I can still remember my first glimpse of Ray and The Kinks, in black and white, on the box, way back in 1964. And, to be honest, I was scared. As they thrashed out You Really Got Me I almost felt physically threatened.
Up to that moment I had been used to the gentler sound of another band ( The Beatles ). These guys looked like The Fab Four's delinquent brothers.
But I was a sensitive schoolboy back then, and as I matured and changed Ray's music changed with me, shifting from harder-edged rock and roll into an very English sound, epitomised by 1967's Waterloo Sunset, a beautifully wistful piece which conjures up London as seen through the eyes of a true Londoner. Only great songwriters can capture the essence of something and express it with such apparent ease the way Ray does with this song.

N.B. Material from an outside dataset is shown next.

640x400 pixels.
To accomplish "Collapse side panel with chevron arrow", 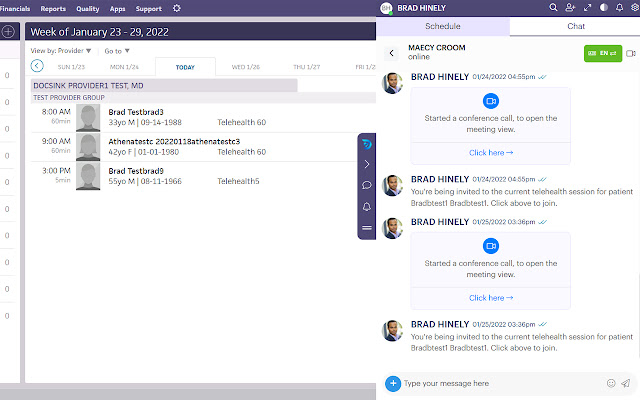I will pyautogui.click(x=367, y=164).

It comes as no surprise to me to discover that Ray has been awarded the unofficial title of "Poet Laureate of London", since he has chronicled its seediness and glamour, pleasures, follies and homely suburbs better than anyone before or since.
Most of Ray's best work came in the late 1960's, but his attempt to widen his scope by branching into Rock Opera in the 1970's was generally met with a very poor public reception. On the other hand, his relationship with Chrissie Hynde resulted two of two Ray's songs - Stop Your Sobbing and I Go To Sleep getting excellent treatment by The Pretenders.

Ray's achievement is to have succesfully implanted Englishness into rock & roll and then, by adding an intangible something extra ( perhaps we could call it genius ? ), moulding those unlikely partners into a completely unique sound. To my mind Ray is undoubtedly one of England's greatest ever songwriters.